Setelah penduduk Thayyi’
mengetahui bahwa berhalanya yang dianggap sakti dan disembah-sembah itu dibakar
dan dihancurkan oleh tentara Islam, timbullah kemarahan mereka hingga terjadi
pertempuran antara kedua pasukan. Pimpinan mereka yaitu ‘Adi
bin Hatim Ath-Thaiy (ketika itu beragama Nashrani), setelah melihat bendera
Islam berkibar, dengan cepat ia melarikan diri bersama keluarganya menuju ke
Syam untuk mencari perlindungan.
Pertempuran berakhir dengan kemenangan pasukan Islam. Kemudian
pasukan Islam kembali ke Madinah dengan membawa tawanan dan binatang ternak
sebagai rampasan. Diantara orang yang ditawan ialah seorang perempuan yang
bernama Saffanah, saudara perempuan ‘Adiy
bin Hatim.
Diantara rampasan itu ada tiga bilah pedang yang terkenal sakti
di kalangan bangsa ‘Arab,
yaitu yang diberi nama Rasub, Al-Mukhdzam, dan pedang buatan Yaman. Dan tiga
buah baju besi yang didapat dalam sebuah almari tempat berhala tersebut.

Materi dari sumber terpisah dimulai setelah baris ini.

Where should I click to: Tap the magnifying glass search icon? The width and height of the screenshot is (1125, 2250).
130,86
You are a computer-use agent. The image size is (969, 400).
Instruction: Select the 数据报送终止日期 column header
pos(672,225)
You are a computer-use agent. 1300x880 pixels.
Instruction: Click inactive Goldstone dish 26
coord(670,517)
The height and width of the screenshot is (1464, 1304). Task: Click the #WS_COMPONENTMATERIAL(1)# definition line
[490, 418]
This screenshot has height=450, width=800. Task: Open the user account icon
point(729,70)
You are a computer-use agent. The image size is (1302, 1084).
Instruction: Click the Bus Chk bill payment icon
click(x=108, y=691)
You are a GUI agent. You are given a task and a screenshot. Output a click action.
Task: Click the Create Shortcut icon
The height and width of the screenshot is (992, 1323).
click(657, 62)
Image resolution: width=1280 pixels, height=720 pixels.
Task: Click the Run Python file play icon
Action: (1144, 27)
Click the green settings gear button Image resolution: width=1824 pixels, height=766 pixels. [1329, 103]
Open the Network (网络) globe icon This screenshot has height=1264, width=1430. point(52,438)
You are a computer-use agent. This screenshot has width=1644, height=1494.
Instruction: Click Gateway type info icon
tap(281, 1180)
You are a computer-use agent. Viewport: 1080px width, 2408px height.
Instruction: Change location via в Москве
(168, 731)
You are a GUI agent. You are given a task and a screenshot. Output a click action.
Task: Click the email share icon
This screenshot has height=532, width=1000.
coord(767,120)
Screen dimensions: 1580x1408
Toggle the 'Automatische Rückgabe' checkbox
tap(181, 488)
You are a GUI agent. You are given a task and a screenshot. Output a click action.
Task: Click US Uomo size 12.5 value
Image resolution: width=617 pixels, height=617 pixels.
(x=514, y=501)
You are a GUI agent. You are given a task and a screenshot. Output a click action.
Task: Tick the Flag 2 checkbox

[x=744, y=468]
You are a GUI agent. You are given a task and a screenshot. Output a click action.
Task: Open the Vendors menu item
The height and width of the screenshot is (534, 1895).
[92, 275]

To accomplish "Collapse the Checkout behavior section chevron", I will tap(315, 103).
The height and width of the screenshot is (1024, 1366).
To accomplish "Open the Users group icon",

Adapun Saffanah, setelah sampai di Madinah, lalu diserahkan
kepada Nabi SAW, karena ia seorang perempuan yang cerdik dan tangkas, lalu ia
ditahan di dekat pintu masjid, begitu pula para tawanan yang lain ditahan di
tempat tersebut. Pada hari pertama ketika Nabi SAW berjalan mengelilingi dan
memeriksa para tawanan, ia berkata kepada beliau, menerangkan tentang keadaan
orangtuanya dan jasa-jasa orang tuanya kepada masyarakat dan sebagainya.
Kemudian ia mengajukan permohonan kepada Nabi SAW supaya dibebaskan.
Kemudian pada hari kedua, sewaktu Nabi SAW berjalan melintas di
depannya, Saffanah mengatakan lagi seperti yang ia katakan pada hari pertama,
dan ia mengatakan juga bahwa sebenarnya ia adalah saudara kandung ‘Adiy
bin Hatim. Setelah Nabi SAW mendengar demikian, beliau lalu bertanya tentang
keadaan ‘Adiy
bin Hatim, kemana perginya ? Oleh Saffanah diterangkan secara jujur, bahwa ‘Adiy
bin Hatim bersama keluarganya dengan membawa harta bendanya pergi ke negeri Syam
untuk mencari perlindungan. Selanjutnya Saffanah mengajukan permohonan lagi
supaya dirinya dibebaskan.
Pada hari ketiga, sewaktu Nabi SAW melintas di depannya, ia
mengatakan lagi kepada beliau apa yang dikatakan pada hari pertama dan kedua.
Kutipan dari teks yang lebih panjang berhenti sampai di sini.